→ TASK GOAL
Each line of the data below should be restated exactly, with images left out.

[Source data]
——

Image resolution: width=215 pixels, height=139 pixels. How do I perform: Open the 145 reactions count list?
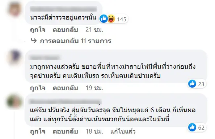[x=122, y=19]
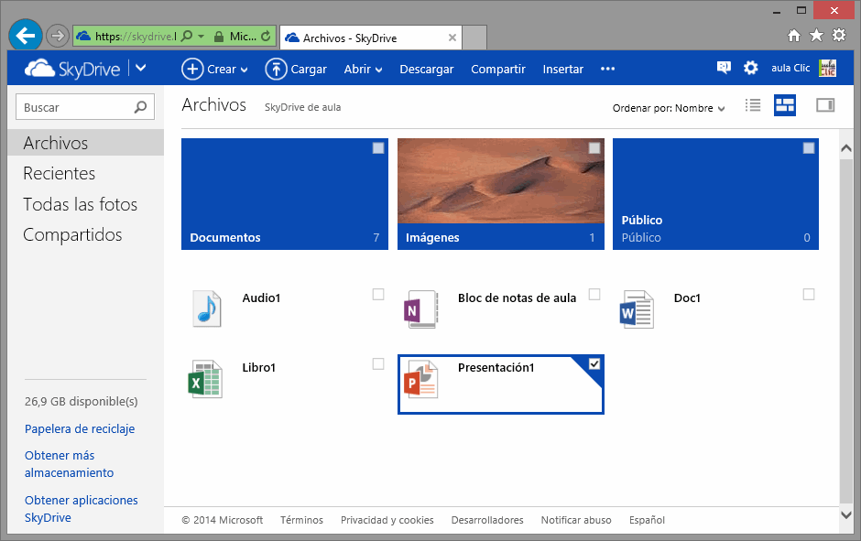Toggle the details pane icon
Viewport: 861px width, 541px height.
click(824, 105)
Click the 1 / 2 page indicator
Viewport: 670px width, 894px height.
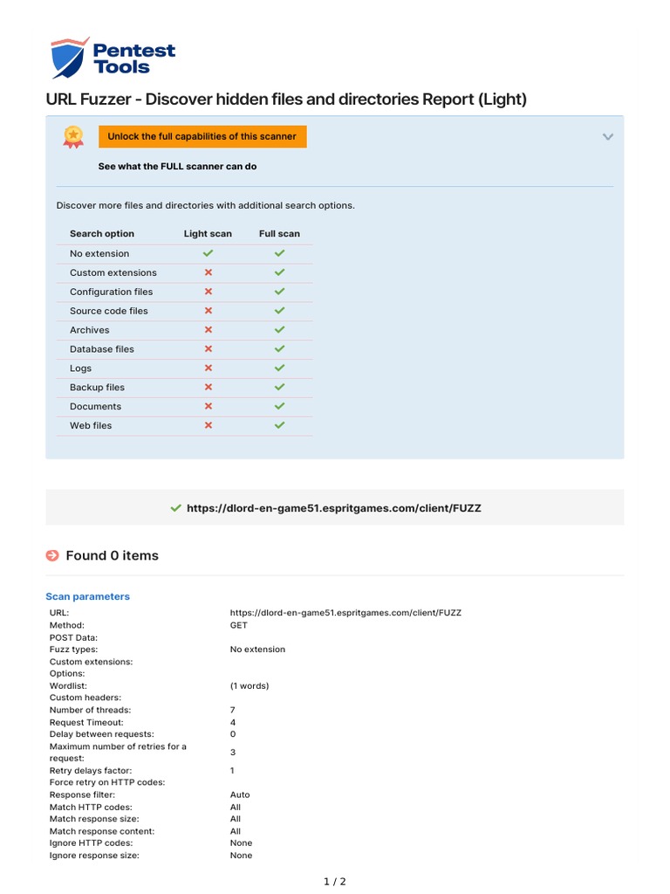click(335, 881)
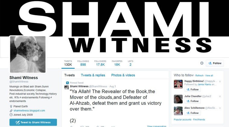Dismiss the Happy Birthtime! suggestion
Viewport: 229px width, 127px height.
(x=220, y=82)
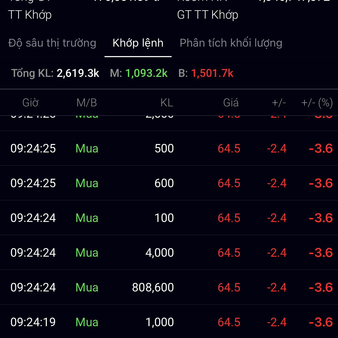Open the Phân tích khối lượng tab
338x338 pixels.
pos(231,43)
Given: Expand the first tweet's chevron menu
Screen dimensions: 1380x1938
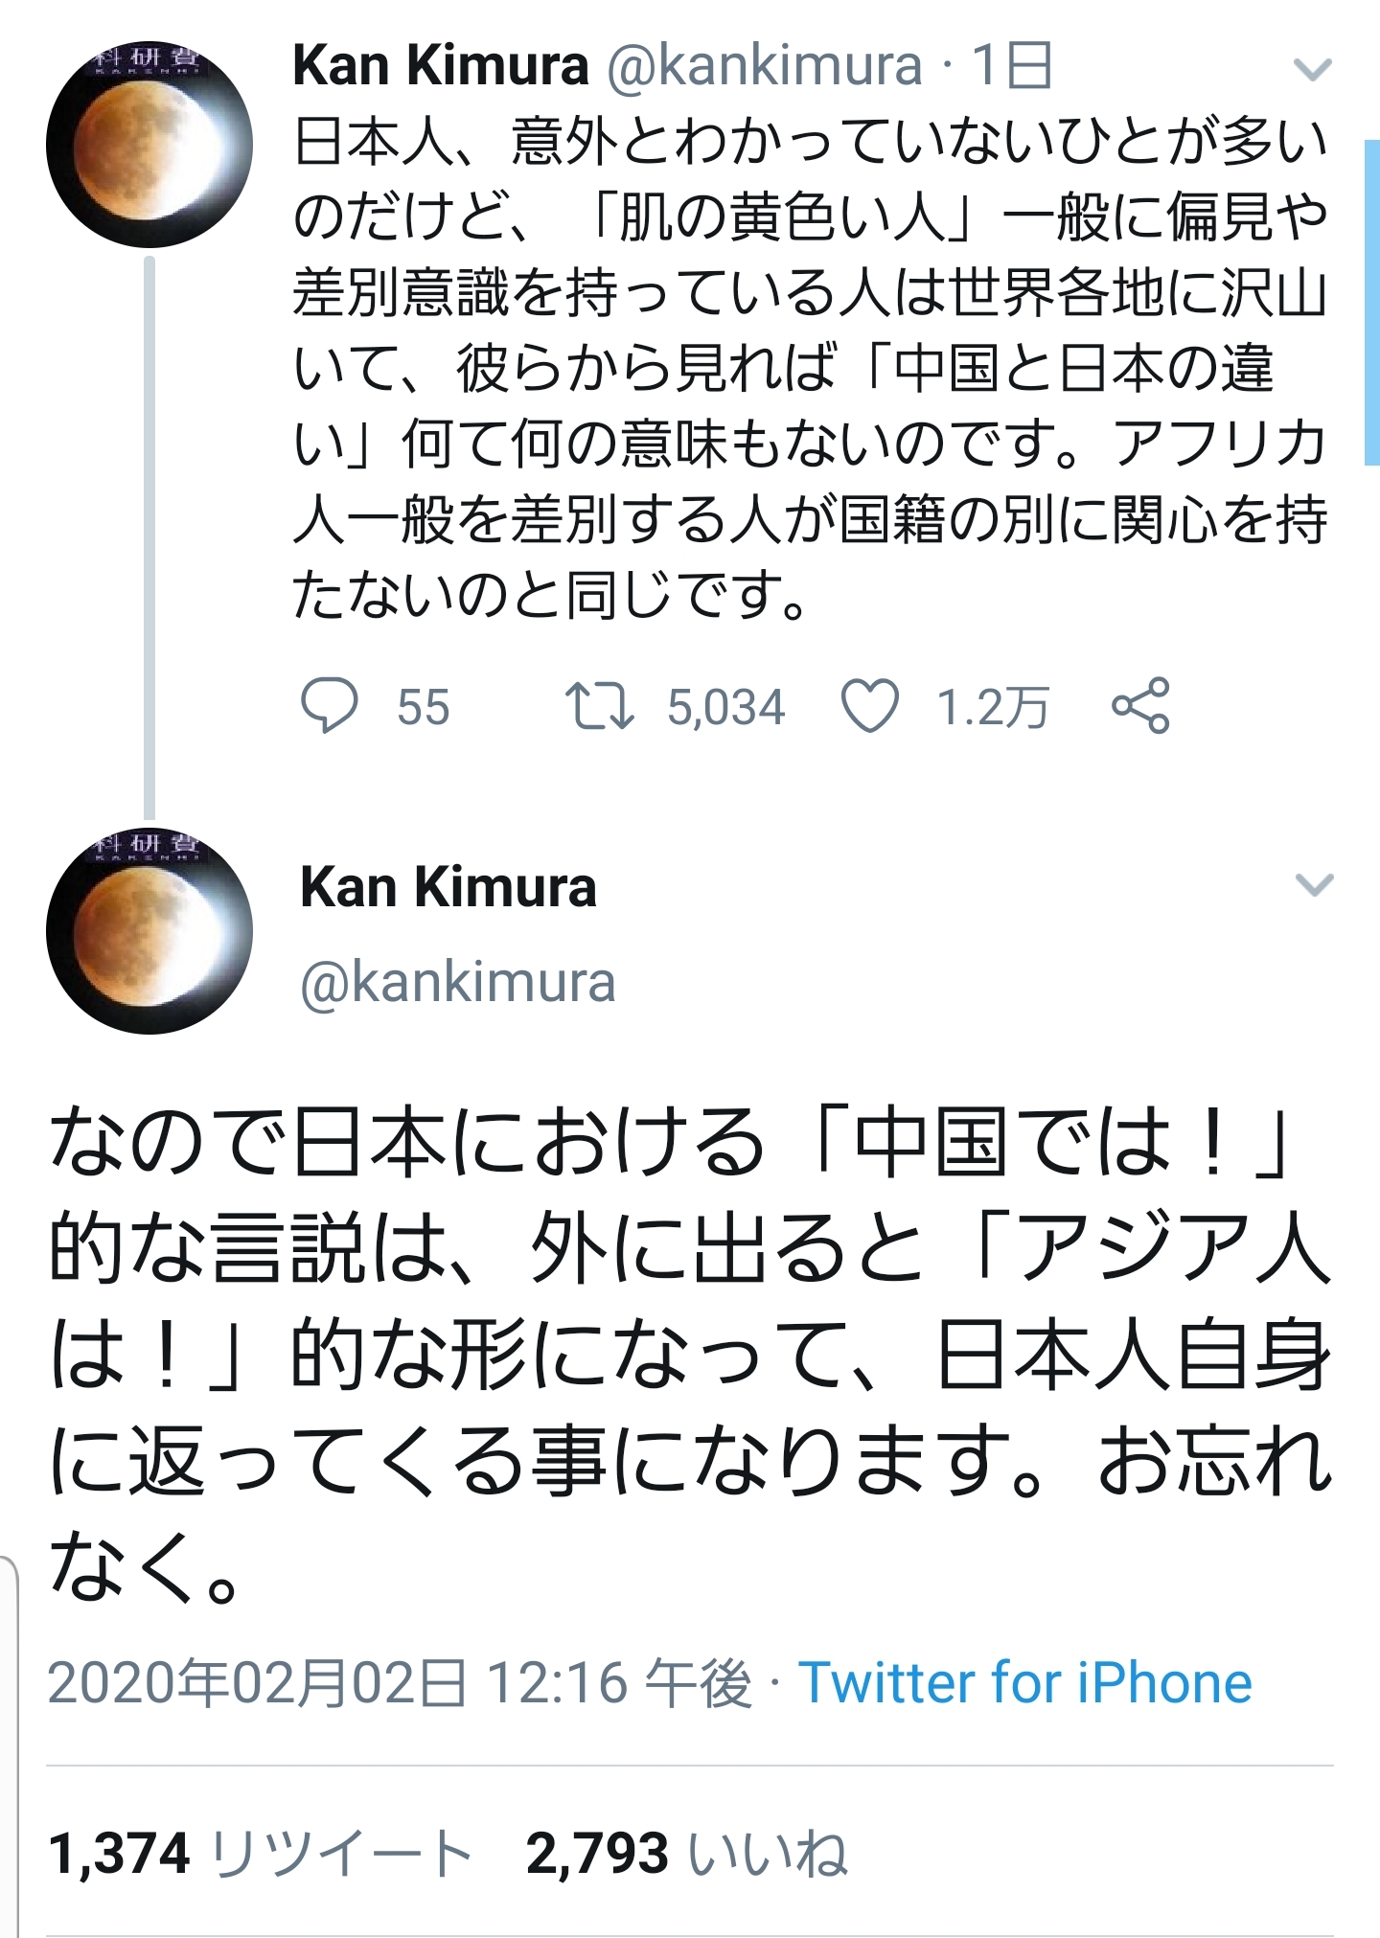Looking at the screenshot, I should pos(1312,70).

——

→ TASK ANSWER
Image resolution: width=215 pixels, height=139 pixels. How do I perform: Open the 145 reactions count list?
[x=122, y=19]
Toggle the details pane icon
Viewport: 861px width, 541px height.
click(824, 105)
Click the 1 / 2 page indicator
Viewport: 670px width, 894px height.
click(335, 881)
Dismiss the Happy Birthtime! suggestion
Viewport: 229px width, 127px height.
(x=220, y=82)
Open the Phân tích khối lượng tab
338x338 pixels.
pos(231,43)
Given: Expand the first tweet's chevron menu
Screen dimensions: 1380x1938
Looking at the screenshot, I should pos(1312,70).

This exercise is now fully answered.